==== Extrait du document
Boulos est objet d’adulation mais aussi de haine. Celui qui a quitté la maison de classe moyenne pour aller vivre dans une occupation du MTST (celle de Carlos Lamarca, à Osasco) dérange beaucoup de monde. Le militantisme ne l’a pas empêché d’étudier, il a une licence en philosophie et, bien que peu de gens le savent, il est psychanalyste. Marié à une militante, il met ses connaissances à la disposition du mouvement social, défiant la spéculation immobilière qui repousse la population pauvre vers les périphéries de la ville. Il agit à contrecourant de ce que l’on attend des plus favorisés et ainsi provoque beaucoup de ressentiment. Les connaissances transmises au mouvement social sont également une arme qui fait peur.
Guilherme Boulos a été porteur d’une nouveauté dans le mouvement en faveur du logement, l’analyse de la conjoncture comme pratique hebdomadaire. « Il n’y a pas de doute que cela a favorisé la croissance et la formation politique des cadres du MTST. Cette pratique est commune à tous les mouvements originaires du MST, le MAB [Mouvement des Atteints par les Barrages], le Levante Popular da Juventude, la Consulta Popular, par exemple » nous explique l’urbaniste, activiste et professeure de la Faculté d’Architecture de l’USP, Ermínia Maricato. « Une grande partie des mouvements liés au logement, dans leur combat, ce qui est naturel, ont priorisé l’action institutionnelle, voire clientéliste. Le MTST s’éloigne de cette approche et pour cela il a beaucoup innové. A cela, il faut ajouter le courage notable de Boulos et de ceux qui travaillent avec lui », dit-elle.
Malgré l’avalanche d’opinions, Boulos reste serein. Sa préoccupation majeure, dit-il, n’est pas sa propre sécurité. « Si j’écoute la Jovem Pan [6] , je vais en sortir convaincu que je suis un imbécile, un bon à rien ! Les blogs de la revue Veja, les éditoriaux de l’Estado de São Paulo [7] , … Je les collectionne » dit-il en riant. « Il existe un processus de démoralisation, pas seulement contre moi mais contre des dirigeants des mouvements sociaux. Cela ne m’empêche pas de dormir. Je dirais même que, dans une certaine mesure, être attaqué par des individus comme ceux-là, prouve que je suis sur le bon chemin. Mais cela devient plus difficile quand ces personnes qui vous critiquent, commencent à vous attaquer. Celui qui accepte d’occuper les avant-postes d’un mouvement social doit se préparer psychologiquement à ce type d’attaque. Et quand, en plus, on commence à attaquer votre famille, votre maison. Là, ça devient plus compliqué. Il faut savoir se préserver. »
========
==== Matériel extrait
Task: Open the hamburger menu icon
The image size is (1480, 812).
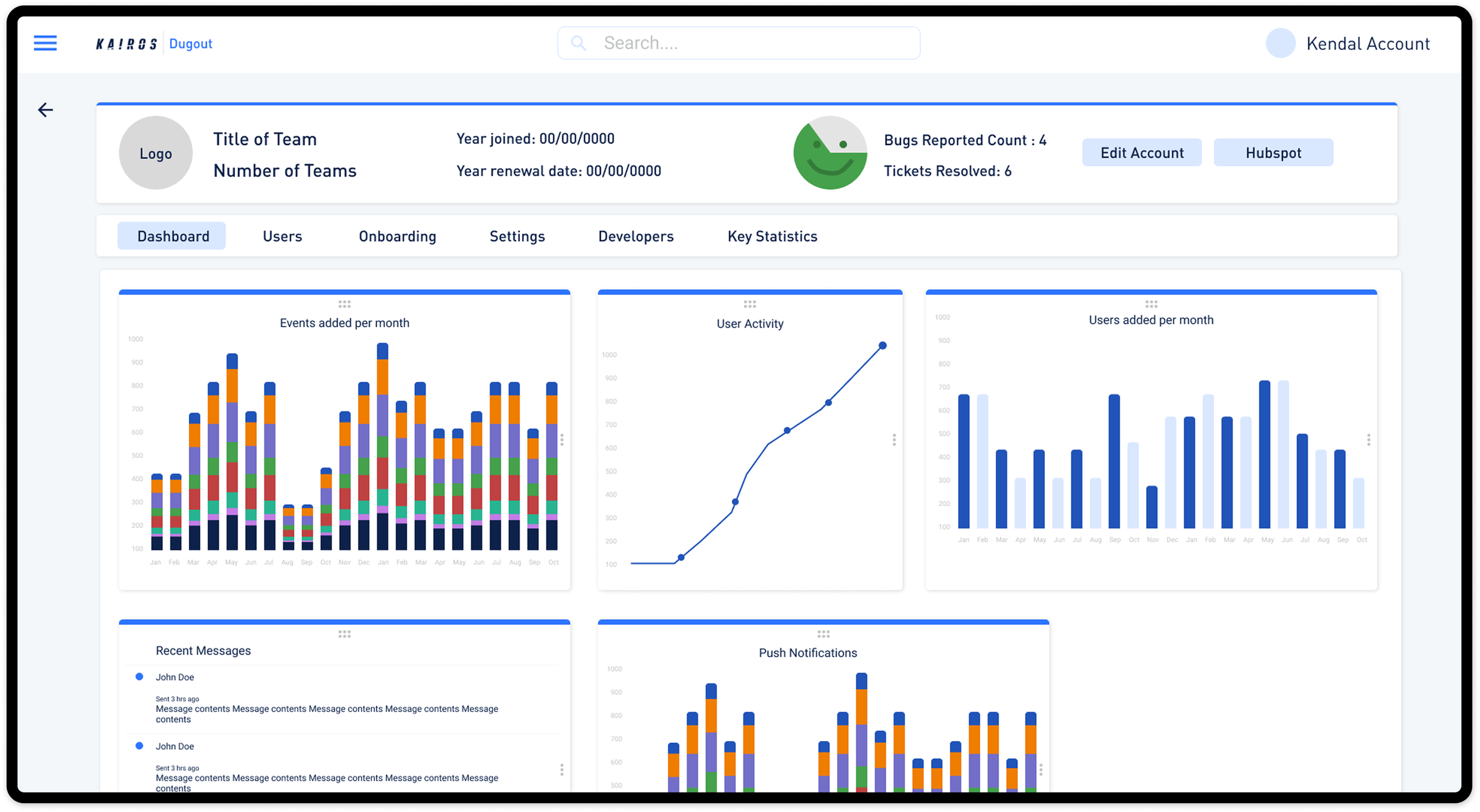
========
==== Matériel extrait
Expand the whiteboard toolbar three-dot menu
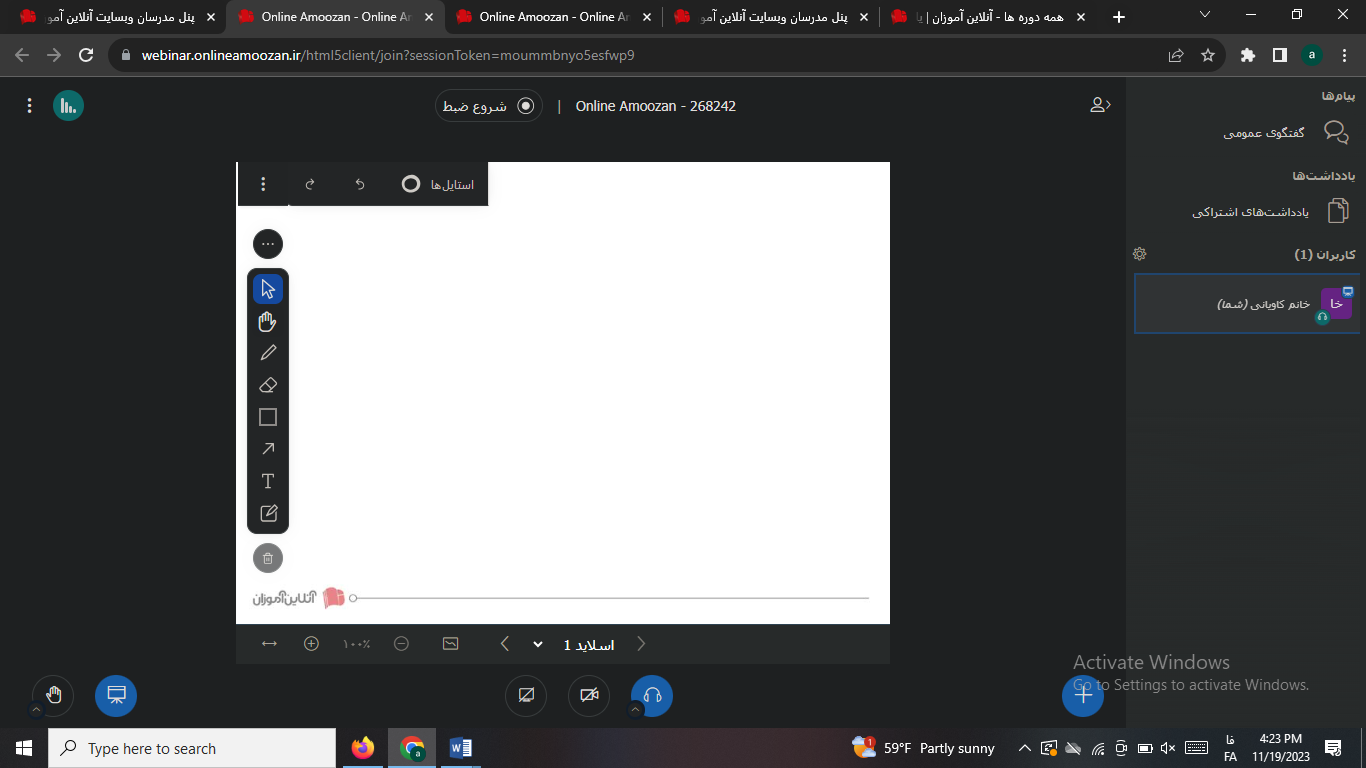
========
* _Série de tâches_
[1] Répondez aux questions suivantes sur l'extrait consacré à Guilherme Boulos.
(a) Dans quelle occupation du MTST Boulos est-il allé vivre, et dans quelle ville se trouve-t-elle ?
(b) Quelle pratique hebdomadaire Boulos a-t-il introduite dans le mouvement en faveur du logement ?
(c) Selon ses propres mots, que fait Boulos des blogs de la revue Veja et des éditoriaux de l'Estado de São Paulo ?
[2] Rédigez la suite de l'extrait consacré à Guilherme Boulos, à partir de sa dernière phrase.

* _Résultats des exercices_
[1]
(a) Il vit dans l'occupation Carlos Lamarca, à Osasco.
(b) Il a introduit l'analyse de la conjoncture.
(c) Il les collectionne.

[2]
Ce qui ne l’a pas empêché, en plus d’être insulté, de faire de la prison. Sa dernière détention a eu lieu le 17 janvier alors qu’il participait aux négociations lors de l’expulsion violente d’un terrain à São Mateus, dans la région Est de São Paulo. L’occupation n’était pas liée au MTST, Boulos avait été appelé pour faciliter la négociation. La prison fut-elle de type politique ? C’est la question que je lui pose. Il fait oui de la tête. « Ce n’était pas la première fois, j’ai déjà été emmené en prison plusieurs fois, presque toujours lors d’expulsions. L’avant dernière fois, ce fut à Pinheirinho, et il existe une procédure en cours contre moi. » Vous répondez à combien de procédures judiciaires ? « A quelques-unes » dit-il pour éviter ma question. Et il ajoute : « Il existe un système de criminalisation des mouvements sociaux dans ce pays qui est un fait historique et qui, depuis quelques temps, s’est aggravé. Quelle est la meilleure manière de criminaliser ? Commencer par démoraliser. Par exemple, c’est ce qu’ils font avec Lula, avec ce qu’il représente. Déshumaniser, démoraliser et ensuite, s’ils vous arrêtent, s’ils vous tuent, on applaudira. Le processus de démoralisation du mouvement social est en plein boom. ‘Le mouvement social c’est une bande de bons à rien’, ‘Les mouvements sociaux ne veulent que des passe-droits’, ‘Les mouvements sociaux ne veulent que des faveurs, que des privilèges’. La criminalisation nait d’une démoralisation brutale qui vient principalement des médias. En effet, quand vous dites ‘ce type est un bon à rien, il mérite ce qu’on lui fait’, s’il est lynché sur la place publique, ça vous est parfaitement égal, c’est qu’il le mérite. La criminalisation peut être de type judiciaire, elle peut être physique : on vous arrête, on vous frappe, on vous tue. Elle peut se faire par le biais de procédures judiciaires. Et là nous ne pouvons pas ne pas mentionner la loi contre le terrorisme [8] approuvée par la Présidente Dilma. Sa biographie va être entachée par cette loi. Ah ! mais elle exclut les mouvements sociaux, on en a retiré les pires articles mais, tu sais, en fin de compte, la décision qui prévaut est celle du promoteur de justice, du commissaire de police. Et quelle est la mentalité de ces gens dans notre pays ? » se demande-t-il.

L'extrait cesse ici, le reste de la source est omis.